Au sud de Helouane, là où le brouhaha du Caire s’évanouit et où commence le royaume du sable, sommeille un monument que le monde connaît à peine : le barrage de Kafra, considéré par les archéologues comme le plus ancien barrage en pierre jamais construit par l’humanité.
Par : Hanaa Khachaba

Dans le wadi Geroua, un lit de torrent asséché qui dévale des contreforts de la chaîne arabique, se cache cet édifice qui remonte à près de 4 700 ans. Découvert en 1885 par l’explorateur allemand Georg Schweinfurth, Kafra est l’un de ces lieux où l’on sent encore la présence d’un génie disparu, celui des premiers ingénieurs d’Egypte, bien avant les Ramsès et les Thoutmôsis.
Un ouvrage prépharaonique unique dans l’histoire mondiale
Erigé autour de 2650 av. J.-C., le barrage de Kafradate de l’époque des bâtisseurs des grandes pyramides. Il relève d’une période où l’Egypte expérimentait déjà des solutions hydrauliques ambitieuses pour se protéger des crues soudaines et pour retenir l’eau de ruissellement, une ressource plus précieuse que l’or dans ces zones désertiques.
Les dimensions d’origine donnent la mesure de l’exploit :110 m de long,14 m de haut, 32 m d’épaisseur à la base, conçus uniquement avec des blocs de calcaire local parfaitement calés les uns contre les autres.
L’ouvrage n’utilisait aucun mortier : la stabilité reposait sur un système d’emboîtement, de pentes calculées et de pressions parfaitement équilibrées. Ce savoir-faire d’avant les dynasties classiques témoigne d’un degré d’expertise presque inconcevable pour une civilisation de l’aube.
Une ingénierie qui annonce les miracles du Nil
Ce barrage n’était pas seulement un mur. C’était une machine à survivre. Il permettait aux populations locales de gérer les crues violentes des wadis qui, en quelques minutes, pouvaient ravager une vallée entière. Les études récentes de géologues et d’ingénieurs montrent que la structure de Kafra suivait des principes que l’on retrouvera des millénaires plus tard dans les barrages romains puis médiévaux tels que la dissipation maîtrisée de la pression, l’orientation selon la dynamique naturelle du torrent et la création d’un bassin de retenue pour l’irrigation. Autrement dit, les Egyptiens avaient déjà compris et appliqué les fondements de l’hydraulique moderne.

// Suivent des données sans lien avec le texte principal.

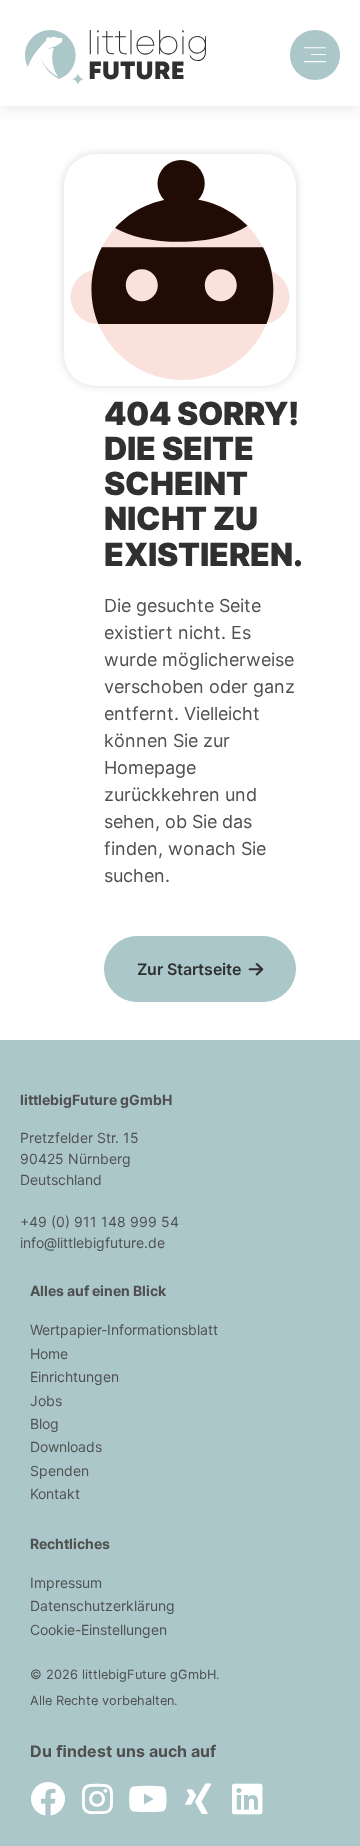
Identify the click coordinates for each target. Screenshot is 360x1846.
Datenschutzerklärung (102, 1605)
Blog (44, 1423)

Un site fantôme, dévoré par le sable et l’oubli
Pendant des décennies, Kafra fut laissé à lui-même. Les rares archéologues qui s’y rendaient devaient suivre des pistes sableuses, guidés par des bergers ou par une mémoire locale de plus en plus imprécise.
Les vents de l’est ont rongé les blocs, effacé les reliefs, et parfois même recouvert les restes d’une fine peau de poussière. Aucune signalisation, aucun centre d’interprétation, aucun programme de fouilles systématiques : Kafra semblait condamné à devenir l’un de ces trésors dont l’Egypte regorge mais que personne ne protège.
Un sursaut de reconnaissance patrimoniale
En 2023, un geste décisif est posé : le Premier ministre Moustafa Madbouli classe officiellement le site — 25 feddans de désert archéologique — comme terrains protégés. Ce décret ouvre la voie à :
• une cartographie scientifique complète,
• des travaux de consolidation,
• un projet de mise en valeur culturelle et touristique,
• et peut-être un jour, un musée de plein air consacré à l’ingénierie hydraulique de l’Egypte antique.
Plusieurs experts plaident déjà pour que Kafra soit intégré à une « Route des sites prépharaoniques », reliant Helouane, Wadi Degla et les vallées archéologiques oubliées des environs.
Car le barrage n’est pas un simple monument isolé ; il fait partie d’un vaste système proto-hydraulique qui préfigure les grands travaux étatiques de l’Ancien Empire.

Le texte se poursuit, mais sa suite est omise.